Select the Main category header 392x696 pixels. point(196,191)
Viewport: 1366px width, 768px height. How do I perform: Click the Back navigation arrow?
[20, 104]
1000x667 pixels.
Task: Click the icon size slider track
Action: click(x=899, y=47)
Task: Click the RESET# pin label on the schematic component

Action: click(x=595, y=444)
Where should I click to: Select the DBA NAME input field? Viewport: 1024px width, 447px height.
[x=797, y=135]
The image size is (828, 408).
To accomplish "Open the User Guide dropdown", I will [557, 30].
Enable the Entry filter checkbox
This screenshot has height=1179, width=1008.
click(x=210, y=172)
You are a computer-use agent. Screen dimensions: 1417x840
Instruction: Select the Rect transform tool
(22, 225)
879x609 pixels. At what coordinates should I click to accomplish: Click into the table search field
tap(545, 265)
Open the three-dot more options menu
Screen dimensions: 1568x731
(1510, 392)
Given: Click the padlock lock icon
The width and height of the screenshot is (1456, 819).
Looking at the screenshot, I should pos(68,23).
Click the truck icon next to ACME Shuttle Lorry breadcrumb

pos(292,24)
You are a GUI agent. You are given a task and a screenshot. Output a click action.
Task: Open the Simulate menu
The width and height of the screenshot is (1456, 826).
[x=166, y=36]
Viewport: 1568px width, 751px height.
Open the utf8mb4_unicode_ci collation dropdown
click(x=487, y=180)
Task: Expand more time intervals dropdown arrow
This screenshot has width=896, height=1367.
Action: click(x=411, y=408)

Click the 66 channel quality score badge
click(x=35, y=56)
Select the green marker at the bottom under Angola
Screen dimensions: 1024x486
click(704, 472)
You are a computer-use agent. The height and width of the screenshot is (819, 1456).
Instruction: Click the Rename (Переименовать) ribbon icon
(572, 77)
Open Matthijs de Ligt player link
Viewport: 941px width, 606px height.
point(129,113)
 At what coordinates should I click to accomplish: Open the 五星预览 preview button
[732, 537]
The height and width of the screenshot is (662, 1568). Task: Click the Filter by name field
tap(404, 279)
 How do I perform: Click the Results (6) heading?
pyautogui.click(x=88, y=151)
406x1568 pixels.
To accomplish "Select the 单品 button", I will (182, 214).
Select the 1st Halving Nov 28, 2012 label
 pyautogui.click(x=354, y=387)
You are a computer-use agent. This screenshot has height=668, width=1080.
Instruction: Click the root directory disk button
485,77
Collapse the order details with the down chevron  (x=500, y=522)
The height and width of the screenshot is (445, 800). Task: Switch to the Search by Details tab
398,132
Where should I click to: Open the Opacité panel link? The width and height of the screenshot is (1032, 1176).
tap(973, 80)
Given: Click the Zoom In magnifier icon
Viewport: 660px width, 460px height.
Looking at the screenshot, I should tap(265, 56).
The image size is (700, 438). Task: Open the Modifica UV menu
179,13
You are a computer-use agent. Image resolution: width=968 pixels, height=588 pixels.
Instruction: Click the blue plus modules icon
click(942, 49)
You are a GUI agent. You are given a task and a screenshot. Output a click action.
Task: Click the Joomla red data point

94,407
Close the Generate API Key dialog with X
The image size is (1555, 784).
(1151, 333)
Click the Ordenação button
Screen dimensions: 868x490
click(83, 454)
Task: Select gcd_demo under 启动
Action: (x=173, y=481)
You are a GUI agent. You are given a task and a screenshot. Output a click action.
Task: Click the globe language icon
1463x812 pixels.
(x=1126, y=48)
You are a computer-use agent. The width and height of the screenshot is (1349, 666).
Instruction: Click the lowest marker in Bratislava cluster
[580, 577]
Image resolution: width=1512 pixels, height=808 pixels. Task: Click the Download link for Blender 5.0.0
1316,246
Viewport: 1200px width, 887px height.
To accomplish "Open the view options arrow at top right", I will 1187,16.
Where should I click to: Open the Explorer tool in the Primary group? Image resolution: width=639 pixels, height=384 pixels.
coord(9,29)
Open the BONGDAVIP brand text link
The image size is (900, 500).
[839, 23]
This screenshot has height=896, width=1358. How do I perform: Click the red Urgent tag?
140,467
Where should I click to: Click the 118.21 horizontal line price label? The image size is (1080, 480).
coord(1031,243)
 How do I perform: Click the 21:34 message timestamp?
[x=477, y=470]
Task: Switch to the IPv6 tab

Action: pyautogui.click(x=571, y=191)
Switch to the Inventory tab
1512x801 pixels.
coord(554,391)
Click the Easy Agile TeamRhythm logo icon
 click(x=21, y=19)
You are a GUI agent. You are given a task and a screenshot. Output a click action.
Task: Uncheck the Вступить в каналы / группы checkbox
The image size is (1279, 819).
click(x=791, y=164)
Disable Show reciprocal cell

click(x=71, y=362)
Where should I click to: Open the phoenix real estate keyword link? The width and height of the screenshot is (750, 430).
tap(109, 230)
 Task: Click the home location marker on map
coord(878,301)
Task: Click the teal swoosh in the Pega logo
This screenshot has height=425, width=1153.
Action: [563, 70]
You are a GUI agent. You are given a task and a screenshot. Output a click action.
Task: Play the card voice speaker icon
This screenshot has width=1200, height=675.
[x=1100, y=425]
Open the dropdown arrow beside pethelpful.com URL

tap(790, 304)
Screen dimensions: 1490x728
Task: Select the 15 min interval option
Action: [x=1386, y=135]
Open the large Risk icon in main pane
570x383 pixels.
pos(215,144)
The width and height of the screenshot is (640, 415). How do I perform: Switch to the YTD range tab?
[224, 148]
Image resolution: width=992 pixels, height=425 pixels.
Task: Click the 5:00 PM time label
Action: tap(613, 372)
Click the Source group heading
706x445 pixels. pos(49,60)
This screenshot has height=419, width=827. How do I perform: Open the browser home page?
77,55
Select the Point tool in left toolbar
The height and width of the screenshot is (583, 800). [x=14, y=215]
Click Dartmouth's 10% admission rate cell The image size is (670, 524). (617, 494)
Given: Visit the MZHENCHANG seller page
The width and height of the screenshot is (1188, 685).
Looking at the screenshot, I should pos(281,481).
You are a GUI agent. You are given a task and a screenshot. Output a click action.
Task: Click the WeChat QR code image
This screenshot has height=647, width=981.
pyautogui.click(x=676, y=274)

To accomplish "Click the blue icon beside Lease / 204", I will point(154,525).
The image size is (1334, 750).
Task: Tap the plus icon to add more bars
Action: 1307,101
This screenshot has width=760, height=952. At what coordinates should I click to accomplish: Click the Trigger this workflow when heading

※ ※ ※

→ WORK ITEM
For each line above that contains the word "with", copy that line.

→ ANSWER BOX
Collapse the order details with the down chevron  (x=500, y=522)
Close the Generate API Key dialog with X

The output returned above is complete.